Wang King-ho (王金河; 23 April 1916 – 13 March 2014) was a Taiwanese physician. He held local political office from 1945 to 1955, and treated residents of Beimen District and surrounding areas after an outbreak of blackfoot disease (arsenic poisoning) in the 1950s.

==Education==
Wang was born in Tainan Prefecture in 1916 and attended primary and secondary school in Tainan. He graduated from the Medical School of Tokyo in 1941.

==Career==
He returned to Taiwan in 1943, where he found work with the Provincial Tainan Hospital after two years at Ohkubo Hospital in Tokyo. Wang opened his own practice in 1945. That same year, he was elected leader of Beimen township and later served two terms on the Tainan County Council. In the midst of that second term, Wang was imprisoned for 23 days due to disagreeing with rival council members on certain matters. He stepped down as councilor in 1955, frustrated with government politics.

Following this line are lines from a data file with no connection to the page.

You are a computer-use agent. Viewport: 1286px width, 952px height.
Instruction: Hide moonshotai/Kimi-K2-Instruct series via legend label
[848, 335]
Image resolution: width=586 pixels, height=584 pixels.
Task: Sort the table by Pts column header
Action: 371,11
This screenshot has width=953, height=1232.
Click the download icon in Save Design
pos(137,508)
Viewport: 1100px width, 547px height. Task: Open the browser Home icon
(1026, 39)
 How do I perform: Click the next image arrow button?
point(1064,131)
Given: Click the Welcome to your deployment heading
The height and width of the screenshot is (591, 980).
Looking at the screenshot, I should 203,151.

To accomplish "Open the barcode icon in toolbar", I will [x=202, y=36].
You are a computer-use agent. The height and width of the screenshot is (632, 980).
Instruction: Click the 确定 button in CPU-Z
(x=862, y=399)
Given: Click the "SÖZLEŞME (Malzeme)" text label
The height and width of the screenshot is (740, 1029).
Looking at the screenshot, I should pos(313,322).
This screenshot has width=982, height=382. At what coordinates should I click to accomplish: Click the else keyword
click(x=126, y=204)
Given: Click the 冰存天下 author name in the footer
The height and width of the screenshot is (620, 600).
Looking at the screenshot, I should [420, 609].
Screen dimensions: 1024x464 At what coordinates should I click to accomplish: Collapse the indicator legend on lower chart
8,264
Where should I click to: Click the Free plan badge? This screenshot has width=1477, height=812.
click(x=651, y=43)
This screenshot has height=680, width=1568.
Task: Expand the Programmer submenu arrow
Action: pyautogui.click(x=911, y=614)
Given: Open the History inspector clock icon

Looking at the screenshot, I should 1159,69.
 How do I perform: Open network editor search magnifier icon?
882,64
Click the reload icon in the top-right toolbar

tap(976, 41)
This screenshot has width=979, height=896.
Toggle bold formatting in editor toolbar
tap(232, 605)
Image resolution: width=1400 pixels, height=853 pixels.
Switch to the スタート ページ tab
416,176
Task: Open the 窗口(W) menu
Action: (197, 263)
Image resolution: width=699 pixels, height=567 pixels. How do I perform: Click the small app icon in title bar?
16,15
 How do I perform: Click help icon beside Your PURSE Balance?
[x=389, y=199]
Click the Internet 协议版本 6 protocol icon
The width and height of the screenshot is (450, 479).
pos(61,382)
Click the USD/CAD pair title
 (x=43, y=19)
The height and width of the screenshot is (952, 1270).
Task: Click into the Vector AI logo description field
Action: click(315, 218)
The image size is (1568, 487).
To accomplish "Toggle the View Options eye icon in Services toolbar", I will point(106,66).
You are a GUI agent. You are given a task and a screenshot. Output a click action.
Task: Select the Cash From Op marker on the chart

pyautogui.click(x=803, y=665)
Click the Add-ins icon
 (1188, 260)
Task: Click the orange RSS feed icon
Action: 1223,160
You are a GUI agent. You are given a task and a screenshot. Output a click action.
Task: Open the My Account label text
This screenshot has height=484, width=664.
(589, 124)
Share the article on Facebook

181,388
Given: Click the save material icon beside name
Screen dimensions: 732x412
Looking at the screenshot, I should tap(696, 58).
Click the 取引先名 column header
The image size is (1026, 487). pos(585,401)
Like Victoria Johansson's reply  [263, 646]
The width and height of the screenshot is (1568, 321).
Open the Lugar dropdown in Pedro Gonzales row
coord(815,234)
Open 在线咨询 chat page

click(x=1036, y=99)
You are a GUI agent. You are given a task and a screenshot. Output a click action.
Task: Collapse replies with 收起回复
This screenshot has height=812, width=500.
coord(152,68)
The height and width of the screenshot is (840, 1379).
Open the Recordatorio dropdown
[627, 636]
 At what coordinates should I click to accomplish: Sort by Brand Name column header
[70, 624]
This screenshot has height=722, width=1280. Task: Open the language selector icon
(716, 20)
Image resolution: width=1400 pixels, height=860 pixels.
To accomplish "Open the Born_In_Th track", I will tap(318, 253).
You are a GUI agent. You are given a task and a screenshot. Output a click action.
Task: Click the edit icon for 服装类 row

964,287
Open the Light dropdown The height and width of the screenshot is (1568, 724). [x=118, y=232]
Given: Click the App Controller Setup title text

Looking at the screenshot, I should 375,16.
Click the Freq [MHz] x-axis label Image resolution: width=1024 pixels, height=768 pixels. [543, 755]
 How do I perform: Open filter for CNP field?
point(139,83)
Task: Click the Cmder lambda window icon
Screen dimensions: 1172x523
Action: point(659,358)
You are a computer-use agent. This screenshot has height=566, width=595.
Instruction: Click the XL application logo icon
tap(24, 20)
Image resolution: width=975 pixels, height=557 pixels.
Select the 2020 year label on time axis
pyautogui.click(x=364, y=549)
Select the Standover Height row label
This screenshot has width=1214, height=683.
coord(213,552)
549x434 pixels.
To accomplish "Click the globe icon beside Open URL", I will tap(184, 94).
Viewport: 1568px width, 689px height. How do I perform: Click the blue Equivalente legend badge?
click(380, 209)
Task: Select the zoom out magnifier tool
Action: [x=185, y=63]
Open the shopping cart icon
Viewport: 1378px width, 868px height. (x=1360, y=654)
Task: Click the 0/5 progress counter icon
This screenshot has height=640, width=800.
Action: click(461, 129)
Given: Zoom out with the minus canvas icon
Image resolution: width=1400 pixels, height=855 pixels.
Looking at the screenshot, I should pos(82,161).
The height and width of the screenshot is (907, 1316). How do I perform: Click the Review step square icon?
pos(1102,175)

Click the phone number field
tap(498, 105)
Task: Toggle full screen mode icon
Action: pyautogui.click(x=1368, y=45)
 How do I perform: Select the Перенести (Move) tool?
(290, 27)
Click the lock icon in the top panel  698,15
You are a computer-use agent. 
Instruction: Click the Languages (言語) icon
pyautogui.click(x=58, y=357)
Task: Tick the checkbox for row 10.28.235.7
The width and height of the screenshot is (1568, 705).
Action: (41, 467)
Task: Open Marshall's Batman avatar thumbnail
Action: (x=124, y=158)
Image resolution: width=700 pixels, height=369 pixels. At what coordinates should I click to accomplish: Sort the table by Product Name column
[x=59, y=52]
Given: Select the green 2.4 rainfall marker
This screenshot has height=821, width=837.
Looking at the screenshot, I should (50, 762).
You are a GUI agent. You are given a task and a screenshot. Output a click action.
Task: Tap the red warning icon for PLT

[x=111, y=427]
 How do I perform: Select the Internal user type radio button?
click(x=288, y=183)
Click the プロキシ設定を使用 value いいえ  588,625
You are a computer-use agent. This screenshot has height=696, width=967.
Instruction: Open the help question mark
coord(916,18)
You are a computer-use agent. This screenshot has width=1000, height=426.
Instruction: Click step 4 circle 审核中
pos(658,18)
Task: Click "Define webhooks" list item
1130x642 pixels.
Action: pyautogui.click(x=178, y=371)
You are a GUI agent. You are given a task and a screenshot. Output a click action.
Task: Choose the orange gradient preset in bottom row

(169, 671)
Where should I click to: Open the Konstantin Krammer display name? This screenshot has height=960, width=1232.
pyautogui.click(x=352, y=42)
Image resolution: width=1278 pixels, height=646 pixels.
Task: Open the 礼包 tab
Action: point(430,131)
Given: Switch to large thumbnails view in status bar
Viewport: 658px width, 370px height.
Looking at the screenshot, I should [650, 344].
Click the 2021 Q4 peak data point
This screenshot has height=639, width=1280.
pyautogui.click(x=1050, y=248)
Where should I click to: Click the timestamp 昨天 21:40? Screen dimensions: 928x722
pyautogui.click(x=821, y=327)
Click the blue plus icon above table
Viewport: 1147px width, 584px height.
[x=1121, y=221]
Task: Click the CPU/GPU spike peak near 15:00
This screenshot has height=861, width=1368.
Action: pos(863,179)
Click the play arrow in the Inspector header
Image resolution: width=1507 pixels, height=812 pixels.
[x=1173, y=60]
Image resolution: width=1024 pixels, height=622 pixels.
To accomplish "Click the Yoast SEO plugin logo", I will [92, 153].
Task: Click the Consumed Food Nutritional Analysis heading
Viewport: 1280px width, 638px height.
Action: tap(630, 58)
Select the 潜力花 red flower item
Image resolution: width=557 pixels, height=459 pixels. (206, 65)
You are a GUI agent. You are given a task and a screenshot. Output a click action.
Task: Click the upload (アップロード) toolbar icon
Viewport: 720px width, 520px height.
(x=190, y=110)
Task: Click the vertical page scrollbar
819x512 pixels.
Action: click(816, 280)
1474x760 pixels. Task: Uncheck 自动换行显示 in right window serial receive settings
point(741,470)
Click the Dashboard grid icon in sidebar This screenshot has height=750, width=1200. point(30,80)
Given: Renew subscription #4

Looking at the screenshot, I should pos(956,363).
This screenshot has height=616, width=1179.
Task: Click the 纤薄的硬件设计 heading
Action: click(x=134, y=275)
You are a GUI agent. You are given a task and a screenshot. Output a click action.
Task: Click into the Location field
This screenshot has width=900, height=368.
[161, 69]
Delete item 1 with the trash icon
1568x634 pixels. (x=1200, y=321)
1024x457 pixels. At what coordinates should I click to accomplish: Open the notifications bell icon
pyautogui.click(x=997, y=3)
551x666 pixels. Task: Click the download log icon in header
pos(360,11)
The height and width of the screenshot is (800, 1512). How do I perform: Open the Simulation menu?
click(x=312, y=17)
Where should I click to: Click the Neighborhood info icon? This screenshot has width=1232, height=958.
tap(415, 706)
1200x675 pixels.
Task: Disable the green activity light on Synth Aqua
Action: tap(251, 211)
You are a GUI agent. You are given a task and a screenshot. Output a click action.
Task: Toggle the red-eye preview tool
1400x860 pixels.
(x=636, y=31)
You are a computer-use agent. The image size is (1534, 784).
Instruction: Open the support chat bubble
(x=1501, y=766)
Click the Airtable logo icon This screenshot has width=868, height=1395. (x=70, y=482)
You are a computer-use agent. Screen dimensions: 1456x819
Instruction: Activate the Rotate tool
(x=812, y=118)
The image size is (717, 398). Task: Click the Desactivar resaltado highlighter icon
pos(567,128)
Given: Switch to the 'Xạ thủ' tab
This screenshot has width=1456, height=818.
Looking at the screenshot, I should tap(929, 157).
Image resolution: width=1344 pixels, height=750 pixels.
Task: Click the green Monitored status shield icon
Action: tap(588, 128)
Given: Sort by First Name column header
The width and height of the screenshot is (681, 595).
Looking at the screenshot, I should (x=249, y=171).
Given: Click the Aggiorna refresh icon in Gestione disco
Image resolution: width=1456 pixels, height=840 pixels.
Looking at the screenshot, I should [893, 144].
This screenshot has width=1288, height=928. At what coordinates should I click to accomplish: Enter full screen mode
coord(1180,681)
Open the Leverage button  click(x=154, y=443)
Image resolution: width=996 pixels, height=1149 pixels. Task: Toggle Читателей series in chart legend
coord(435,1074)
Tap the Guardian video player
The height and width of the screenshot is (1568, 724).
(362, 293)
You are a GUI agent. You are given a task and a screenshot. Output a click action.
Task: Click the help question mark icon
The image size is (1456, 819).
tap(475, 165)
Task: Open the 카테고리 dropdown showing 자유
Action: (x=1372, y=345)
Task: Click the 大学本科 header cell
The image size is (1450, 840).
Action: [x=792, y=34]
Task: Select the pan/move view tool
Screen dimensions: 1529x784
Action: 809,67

An outbreak of blackfoot disease began in Beimen in 1956, and Wang partnered with medical professionals at National Taiwan University to research the disease. Missionary Lillian Dickson moved to Beimen in 1960 and opened the Mercy’s Door Free Clinic, which was funded by her organization Mustard Seed International, with Wang as head physician. In 1963, Wang founded a center, where patients made and sold handicrafts to support themselves economically. Hsieh Wei, a doctor based in Puli, Nantou, would make weekly round trips to perform amputations on patients at Mercy's Door until his death in 1970. After Mercy's Door closed in 1984, Wang returned to his own clinic before retiring in 1996.

==Later life and legacy==
Chen Shui-bian awarded Wang an Order of Brilliant Star, third class in 2007. A Memoir: Father of the Blackfoot Disease, Wang King-ho was published in 2009. The city of Tainan commissioned a statue of Wang in 2013, and placed it at the Taiwan Blackfoot Disease Socio-Medical Service Memorial House, the site of his former clinic. He died in 2014, aged 97.

Wang was married to Mao Pi-mei (毛碧梅), a nurse, from 1942 to her death in 1995.